We have gone from knowing nothing to … knowing practically nothing. Along the way we learned a New York Post report about a Saudi suspect in custody had no basis in fact. We learned that no, a John F. Kennedy Presidential Library fire was unrelated. We shouldn’t write before we know, but the urge to describe, define and understand is so strong any rumor or gossip is seized upon.
I broke my own admonition on Twitter today, using poor phrasing to convey my dismay with outfits like the New York Post racing to be first (and wrong as it turned out) before they knew the extent of the attack. But that sort of observation should wait.

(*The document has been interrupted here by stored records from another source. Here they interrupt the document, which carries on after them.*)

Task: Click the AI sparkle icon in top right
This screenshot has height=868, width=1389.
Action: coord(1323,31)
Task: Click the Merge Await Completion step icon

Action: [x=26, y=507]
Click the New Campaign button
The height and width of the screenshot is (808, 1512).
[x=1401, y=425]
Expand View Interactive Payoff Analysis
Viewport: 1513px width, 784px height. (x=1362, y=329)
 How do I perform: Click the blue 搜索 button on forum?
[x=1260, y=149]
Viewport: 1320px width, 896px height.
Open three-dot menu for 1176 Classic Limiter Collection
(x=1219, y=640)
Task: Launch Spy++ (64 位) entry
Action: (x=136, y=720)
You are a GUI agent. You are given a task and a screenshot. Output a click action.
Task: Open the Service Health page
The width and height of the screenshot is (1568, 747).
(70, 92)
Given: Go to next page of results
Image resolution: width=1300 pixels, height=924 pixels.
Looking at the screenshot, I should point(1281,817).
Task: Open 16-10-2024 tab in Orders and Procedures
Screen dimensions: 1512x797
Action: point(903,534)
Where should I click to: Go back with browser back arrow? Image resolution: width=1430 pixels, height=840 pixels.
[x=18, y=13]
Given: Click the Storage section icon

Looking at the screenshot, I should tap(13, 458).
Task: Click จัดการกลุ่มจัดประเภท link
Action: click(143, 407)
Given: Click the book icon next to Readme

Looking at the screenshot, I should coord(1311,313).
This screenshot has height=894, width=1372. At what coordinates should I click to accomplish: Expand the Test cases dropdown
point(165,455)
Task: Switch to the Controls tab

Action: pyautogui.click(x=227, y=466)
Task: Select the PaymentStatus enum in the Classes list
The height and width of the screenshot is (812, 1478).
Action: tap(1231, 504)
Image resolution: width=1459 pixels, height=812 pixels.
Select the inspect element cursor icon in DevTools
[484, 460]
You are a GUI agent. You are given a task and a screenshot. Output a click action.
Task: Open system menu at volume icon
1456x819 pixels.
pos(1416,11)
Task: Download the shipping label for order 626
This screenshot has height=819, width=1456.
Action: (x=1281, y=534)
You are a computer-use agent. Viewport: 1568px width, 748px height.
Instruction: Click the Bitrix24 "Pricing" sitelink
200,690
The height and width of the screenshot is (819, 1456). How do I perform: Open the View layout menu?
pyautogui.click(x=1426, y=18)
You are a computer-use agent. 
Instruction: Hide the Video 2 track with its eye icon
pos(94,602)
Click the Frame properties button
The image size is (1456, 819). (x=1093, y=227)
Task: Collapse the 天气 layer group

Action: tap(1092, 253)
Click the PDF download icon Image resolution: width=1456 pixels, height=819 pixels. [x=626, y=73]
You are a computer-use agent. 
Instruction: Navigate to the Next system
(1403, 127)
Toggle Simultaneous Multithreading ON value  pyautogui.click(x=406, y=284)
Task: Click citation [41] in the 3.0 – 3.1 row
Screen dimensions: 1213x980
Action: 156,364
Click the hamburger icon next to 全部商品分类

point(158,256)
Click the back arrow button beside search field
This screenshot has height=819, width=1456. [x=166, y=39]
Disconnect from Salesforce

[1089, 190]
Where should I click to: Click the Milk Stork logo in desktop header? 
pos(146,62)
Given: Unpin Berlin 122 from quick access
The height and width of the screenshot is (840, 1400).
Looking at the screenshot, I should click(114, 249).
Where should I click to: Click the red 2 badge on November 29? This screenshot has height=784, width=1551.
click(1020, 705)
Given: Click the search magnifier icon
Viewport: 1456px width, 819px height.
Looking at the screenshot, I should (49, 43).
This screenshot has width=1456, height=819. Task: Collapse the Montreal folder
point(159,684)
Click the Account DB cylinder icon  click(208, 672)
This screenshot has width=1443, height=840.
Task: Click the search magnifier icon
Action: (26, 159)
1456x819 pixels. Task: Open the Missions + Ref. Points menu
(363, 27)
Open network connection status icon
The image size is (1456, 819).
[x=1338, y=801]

What do we know? First responders behaved heroically. The president was exactly on the mark, admonishing us not to speculate but assuring the country that an investigation was underway. He refrained from using the term “terrorism,” which at this point is appropriate. His job, before there are concrete answers, is to exude calm. He did that. Speaker of the House John Boehner, after speaking with the president, put out a statement calling for unity, also a restrained and appropriate comment. (“Words cannot begin to express our sorrow for the families who are grieving so suddenly right now. The House of Representatives offers its prayers to the victims and the city of Boston.) As after the Arizona shooting, both leaders were at their best.
We’ll find the culprit, in all likelihood. We will be reminded that we live in a dangerous world and the greatest threats are not from improbable government conspiracies but from those domestic and foreign who seek to do us harm. Looking for answers to evil, however, we have learned, is generally fruitless. We should be comforted by the bravery of those responders, the calmness of local and federal officials (a vast improvement from the Christmas Day bomber fiasco) and the knowledge that, tragically, our law enforcement and national security forces have gotten very good at their jobs. God bless, Boston.